It’s been a big year for Lyft. In July, the ride-sharing company inked a $250 million acquisition deal with Motivate, the largest bike-share operator in the United States. Its market share, while still lagging behind that of its embattled competitor Uber, grew by 30%. And there are rumors that it will IPO next year.
With all this power, though, comes great responsibility–for all the carbon emissions associated with its operations, says Sam Arons, Lyft’s director of sustainability. Earlier this year, the company pledged to buy enough carbon offsets to neutralize the emissions from rides taken with Lyft.

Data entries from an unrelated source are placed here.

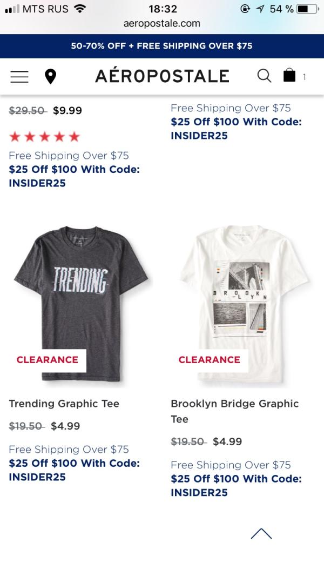Viewport: 324px width, 576px height.
Task: Tap the Wi-Fi icon in status bar
Action: (x=80, y=9)
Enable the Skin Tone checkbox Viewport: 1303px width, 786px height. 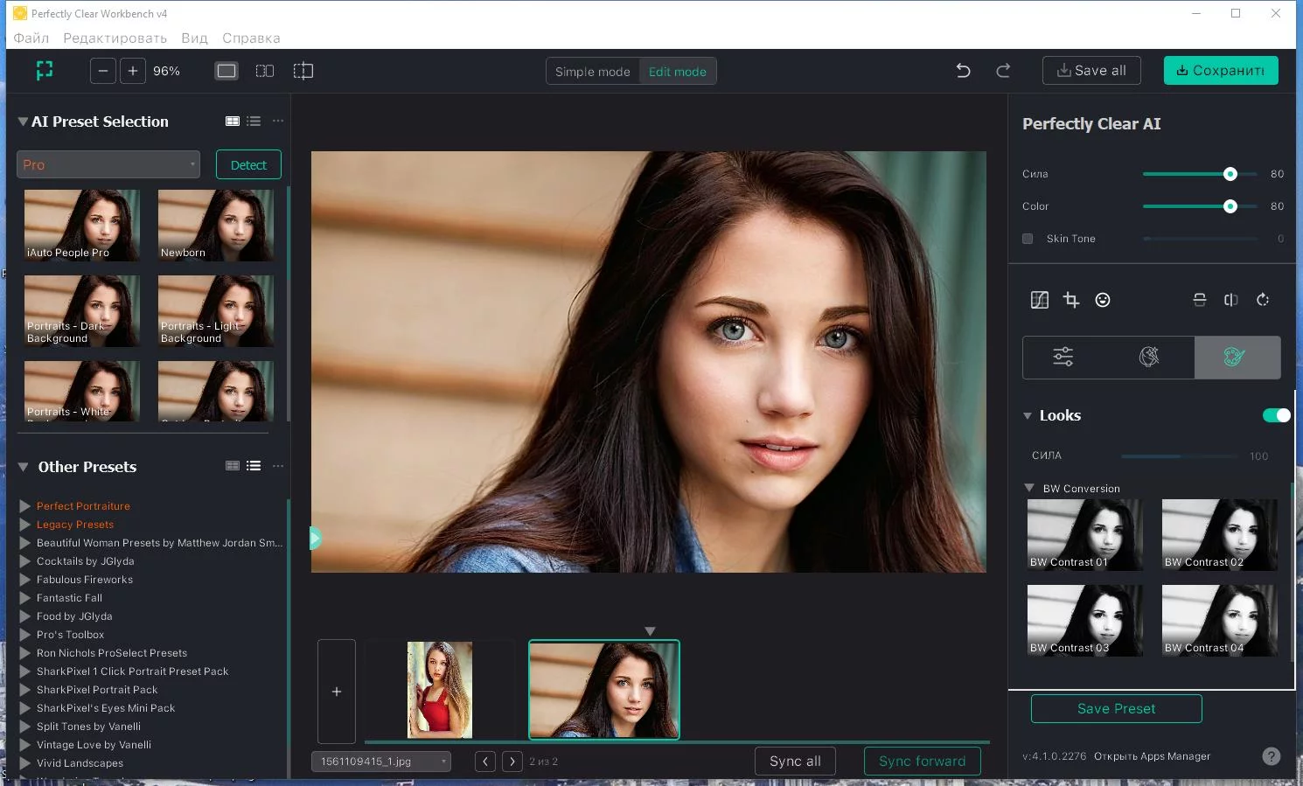pyautogui.click(x=1028, y=239)
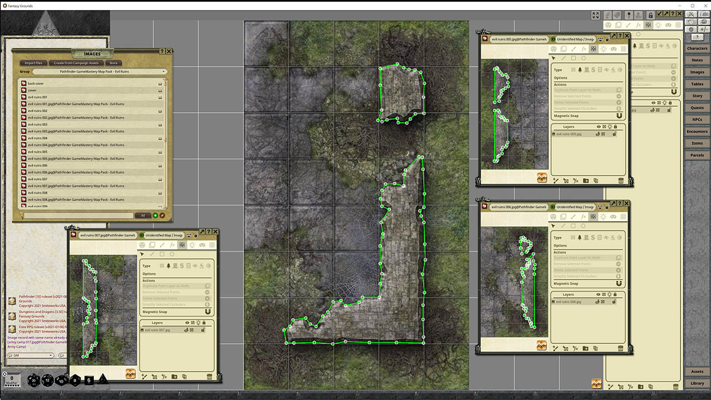
Task: Select the Paint brush tool on evil ruins 007
Action: coord(162,244)
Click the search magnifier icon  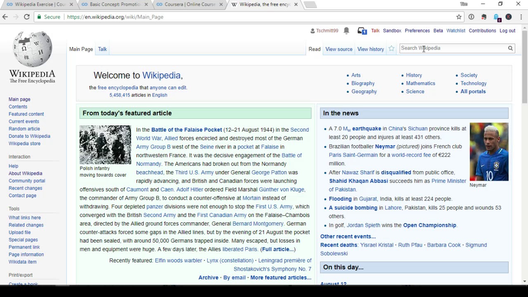pos(510,48)
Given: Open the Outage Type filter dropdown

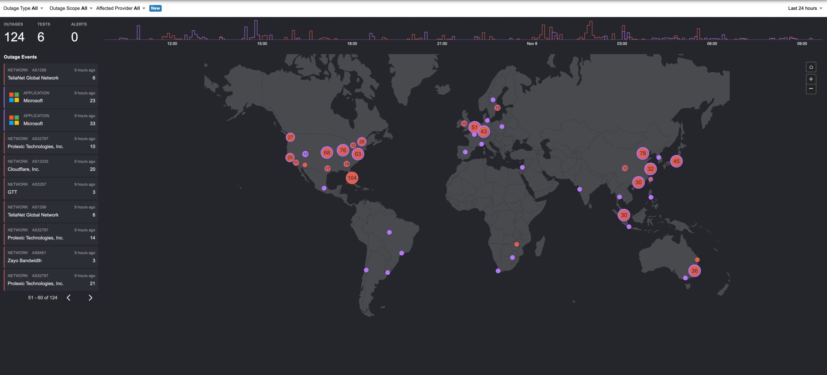Looking at the screenshot, I should (23, 8).
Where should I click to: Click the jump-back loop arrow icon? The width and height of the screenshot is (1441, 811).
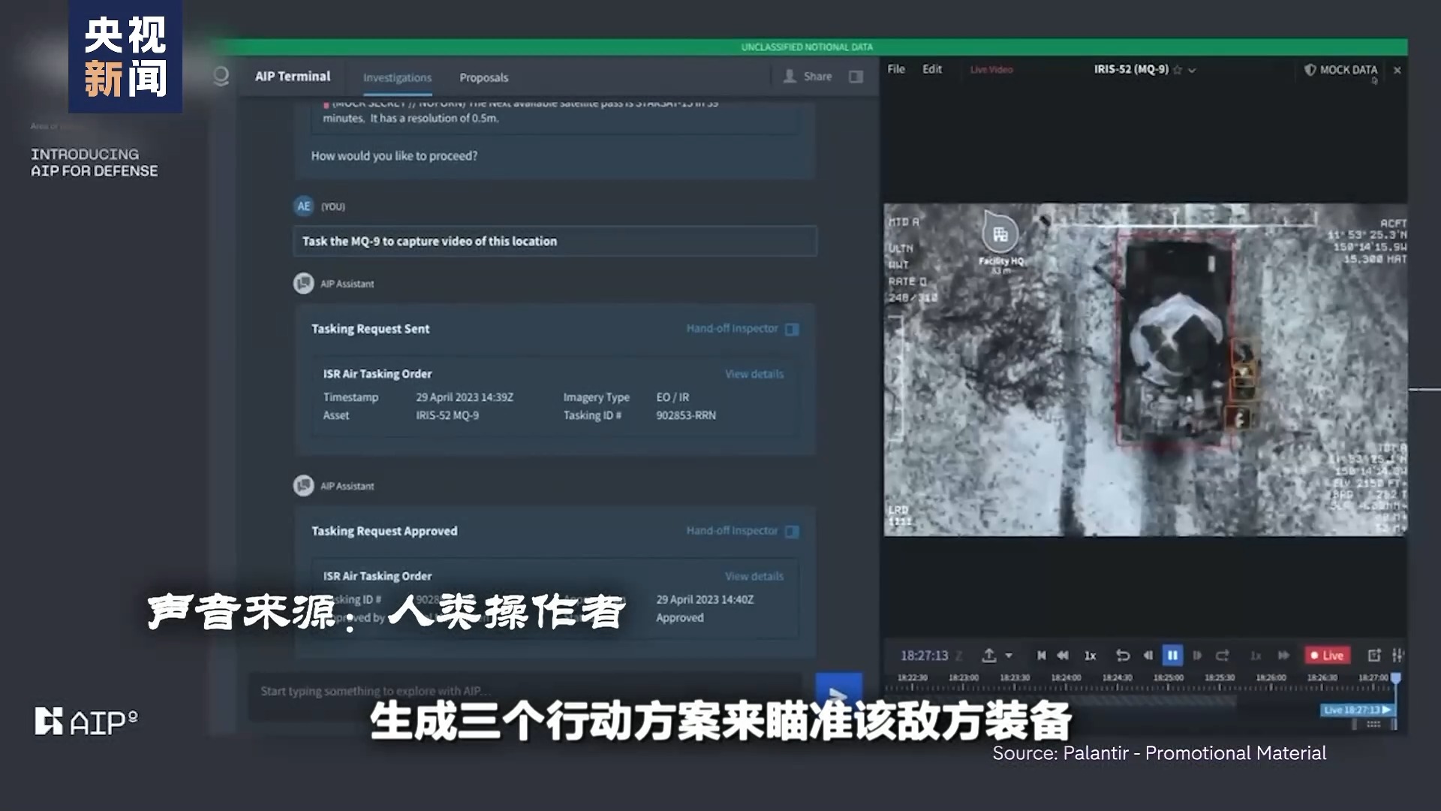1123,656
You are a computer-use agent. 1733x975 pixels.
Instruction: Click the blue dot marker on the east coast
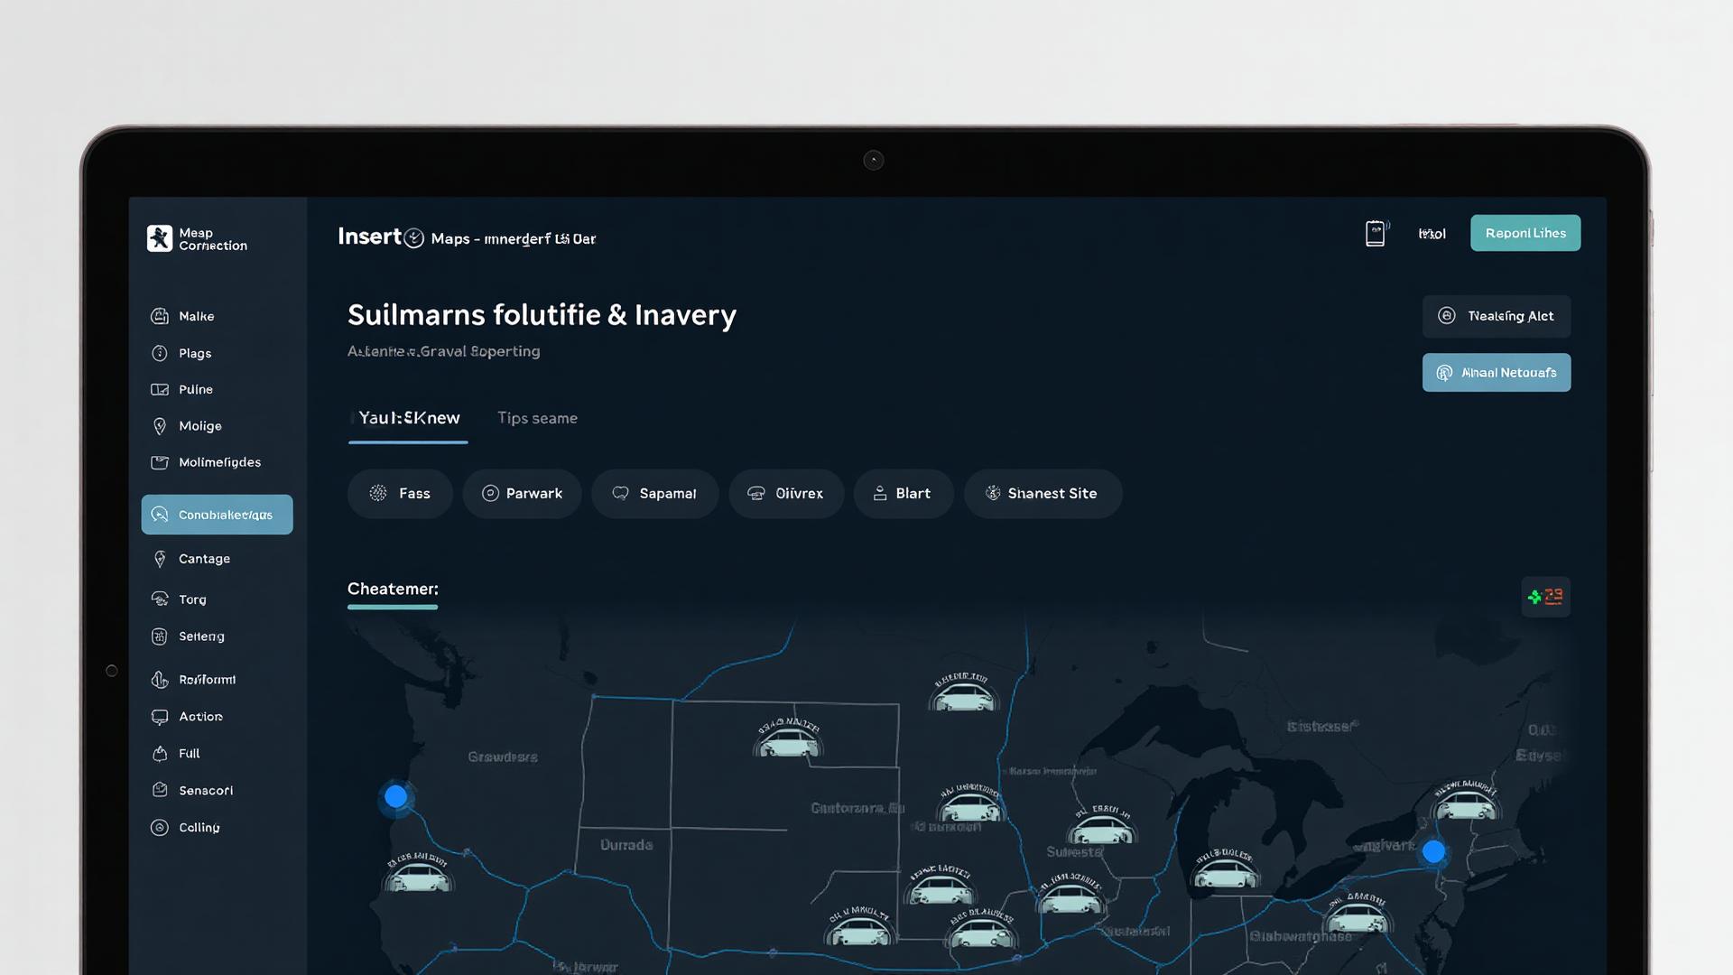[x=1433, y=851]
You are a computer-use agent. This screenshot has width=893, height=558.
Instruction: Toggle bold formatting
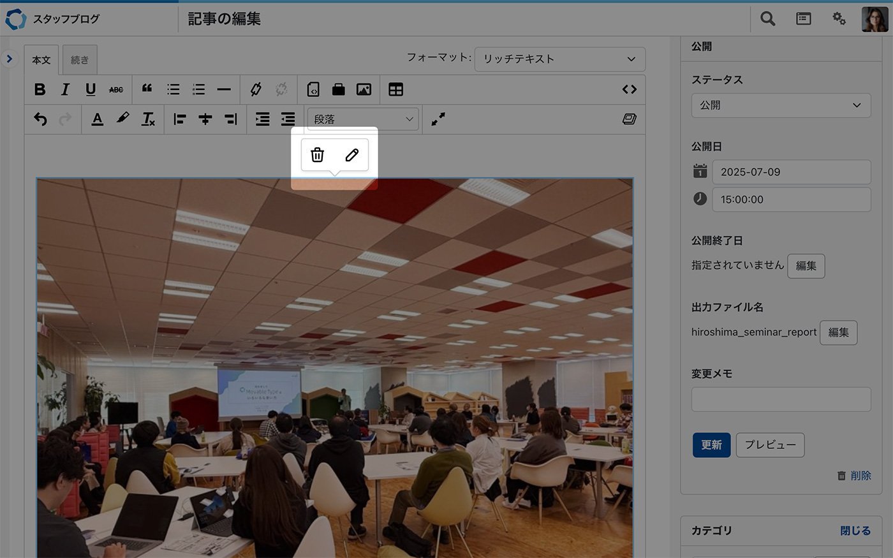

The company’s offsetting purchases directly finance carbon mitigation efforts, like renewable energy development, reforestation efforts, and the capture of emissions from landfills.
Now, Lyft has committed to buying enough offsets to neutralize the remainder of its emissions–beyond those produced by rides–and will also purchase enough renewable energy through its partner 3Degrees to cover all its electricity consumption. “We’re now a fully carbon-neutral company,” Arons says. Lyft’s offsetting efforts, which total over 1 million metric tons of carbon, are equivalent, according to the company, to taking hundreds of thousands of cars off the road.
Of course, there’s an inherent irony in a ride-share company measuring its sustainability success by the metric of cars removed from the road. As long as they’re powered by fossil fuels, cars are one of the single biggest contributors to carbon emissions in American cities. The company has been outspoken about its desire to see a switch to electric vehicles as soon as charging infrastructure scales.
“Ultimately, we need to avoid or eliminate all these emissions in the first place, and that means electrification and full charging from renewable energy,” Arons says.